Связь духа и жизни относится к тем проблемам, обсуждение которых должно считаться со столь сложными факторами, что нам необходимо остерегаться опасности запутаться в словесной сети, с помощью которой мы собираемся уловить эту трудную загадку. Ибо как иначе мы можем включить в процесс мышления те почти не имеющие горизонтов комплексы фактов, которые мы называем «духом» или «жизнью», кроме как попытаться драматично изложить их посредством словесных понятий - простых счетных жетонов интеллекта? Это сомнение в словесном понятии хотя и кажется мне обременительным, все же всегда, когда собираются говорить об основополагающих вещах, представляется мне особо уместным. Конечно, слова «дух» и «жизнь» нам знакомы, они даже известны нам с древних времен: это фигуры, расставленные на шахматной доске мыслителя уже несколько тысячелетий тому назад. Пожалуй, проблема эта возникла в глубокой туманной древности, когда некто сделал приводящее в замешательство открытие, что живое дыхание, которое с последним хрипом умирающего покидает тело, означало больше, чем просто колеблющийся воздух. Поэтому вряд ли случайно, что ономатопоэтические слова, такие, как руах, рух, рохо (древнееврейский, арабский, суахили), тоже обозначают дух, и не менее ясно, чем греческое pneuma или латинское spiritus.
Но действительно ли мы знаем - при всем знакомстве со словесным понятием, - что такое, собственно говоря, дух? Или же мы уверены, что, когда мы употребляем это слово, все мы подразумеваем одну и ту же вещь? Разве не является слово «дух» многозначным и неопределенным и даже неопределенно многозначным?
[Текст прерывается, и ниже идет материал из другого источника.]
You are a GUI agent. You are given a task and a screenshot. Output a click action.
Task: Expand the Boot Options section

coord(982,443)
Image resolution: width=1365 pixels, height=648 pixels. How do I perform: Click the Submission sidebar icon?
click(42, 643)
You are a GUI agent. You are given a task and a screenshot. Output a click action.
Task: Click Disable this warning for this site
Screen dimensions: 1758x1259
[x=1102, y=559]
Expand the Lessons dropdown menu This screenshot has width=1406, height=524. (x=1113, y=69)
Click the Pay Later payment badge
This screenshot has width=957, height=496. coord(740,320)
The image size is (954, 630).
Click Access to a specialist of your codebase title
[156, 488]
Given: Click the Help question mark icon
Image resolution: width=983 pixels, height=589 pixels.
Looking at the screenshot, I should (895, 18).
Одно и то же звучание слова - дух - употребляется как для трудно представляемой, трансцендентной идеи всеобъемлющего значения, так и более тривиально - для понятия, соответствующего английскому «mind»; далее, это слово характеризует острый ум (Немецкое слово Geist переводится как «дух» во всех перечисленных значениях, а также как «ум», «остроумие». - Перев.), затем оно употребляется для обозначения призрака, затем для бессознательного комплекса, который вызывает спиритические явления, такие, как передвижение стола, автоматическое писание, звуки биения и т.д., в переносном смысле его используют для обозначения преобладающей установки определенной социальной группы - «дух, который там господствует» - и, наконец, в сфере материальной телесности, когда речь идет о винном (Weinyeisf. - Перев.) или нашатырном спирте (Salmiakgeist. - Перев.) и вообще о спиртных напитках. Это не неудачная шутка, а достойный уважения антиквариат немецкого языка, с одной стороны, а с другой - это парализующая земная тяжесть мысли, трагическое препятствие для всех, кто надеется при помощи лестницы из слов достичь высот чистых идей, избавленных от всего земного. Ведь когда я произношу слово «дух», то любое ограничение выделенным в данный момент смыслом оказывается недостаточным для того, чтобы полностью помешать многозначительной переливчатости слова.